> [About this exercise]:
Return only the line that contains "Open the dashboard" and each line after it, through the last line of the data below, copied exactly.

> [Data under study]:
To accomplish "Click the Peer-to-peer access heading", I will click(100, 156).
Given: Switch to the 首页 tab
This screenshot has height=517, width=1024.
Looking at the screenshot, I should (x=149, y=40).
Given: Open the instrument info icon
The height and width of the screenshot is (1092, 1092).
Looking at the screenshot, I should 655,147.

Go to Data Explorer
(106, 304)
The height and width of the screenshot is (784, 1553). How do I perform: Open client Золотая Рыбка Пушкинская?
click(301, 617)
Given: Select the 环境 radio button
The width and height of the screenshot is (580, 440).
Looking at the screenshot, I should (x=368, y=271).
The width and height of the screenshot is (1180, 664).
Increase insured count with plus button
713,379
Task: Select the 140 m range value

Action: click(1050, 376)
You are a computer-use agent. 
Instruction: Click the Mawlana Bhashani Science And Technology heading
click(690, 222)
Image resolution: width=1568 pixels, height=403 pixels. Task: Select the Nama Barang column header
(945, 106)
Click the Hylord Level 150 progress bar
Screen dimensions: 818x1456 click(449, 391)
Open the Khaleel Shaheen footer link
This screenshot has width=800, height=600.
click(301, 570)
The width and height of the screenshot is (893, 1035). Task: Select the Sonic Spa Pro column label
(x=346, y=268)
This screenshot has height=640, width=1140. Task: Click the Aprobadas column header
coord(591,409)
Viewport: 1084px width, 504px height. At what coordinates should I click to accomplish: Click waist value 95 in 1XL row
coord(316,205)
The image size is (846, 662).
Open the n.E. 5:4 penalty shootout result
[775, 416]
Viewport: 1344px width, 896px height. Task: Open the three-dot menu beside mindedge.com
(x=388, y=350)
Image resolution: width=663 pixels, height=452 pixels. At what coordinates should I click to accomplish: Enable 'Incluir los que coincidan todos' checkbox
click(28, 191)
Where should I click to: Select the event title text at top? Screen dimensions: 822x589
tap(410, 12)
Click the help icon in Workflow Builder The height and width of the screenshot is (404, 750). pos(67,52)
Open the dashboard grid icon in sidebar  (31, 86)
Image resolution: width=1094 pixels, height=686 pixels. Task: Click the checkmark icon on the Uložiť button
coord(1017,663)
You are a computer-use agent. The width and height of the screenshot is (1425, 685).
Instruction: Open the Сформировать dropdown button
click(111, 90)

> [Task result]:
Open the dashboard grid icon in sidebar  (31, 86)
Image resolution: width=1094 pixels, height=686 pixels. Task: Click the checkmark icon on the Uložiť button
coord(1017,663)
You are a computer-use agent. The width and height of the screenshot is (1425, 685).
Instruction: Open the Сформировать dropdown button
click(111, 90)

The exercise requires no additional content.